> [What to do]:
Where the records below show a line containing "You are a GUI", start copying; end with the line containing "Click the Mask", and copy it too.

> [Given entries]:
=== Section Start ===

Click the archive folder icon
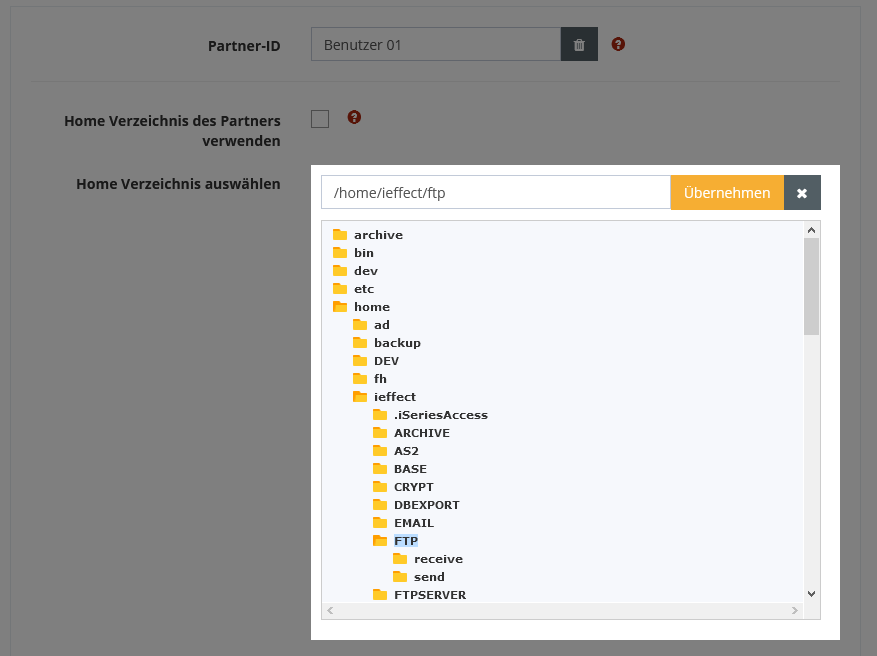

=== Section End ===
=== Section Start ===

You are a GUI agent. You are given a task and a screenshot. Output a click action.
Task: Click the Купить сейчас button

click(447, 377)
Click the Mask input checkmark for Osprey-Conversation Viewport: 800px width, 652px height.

=== Section End ===

> [Response to the exercise]:
You are a GUI agent. You are given a task and a screenshot. Output a click action.
Task: Click the Купить сейчас button

click(447, 377)
Click the Mask input checkmark for Osprey-Conversation Viewport: 800px width, 652px height.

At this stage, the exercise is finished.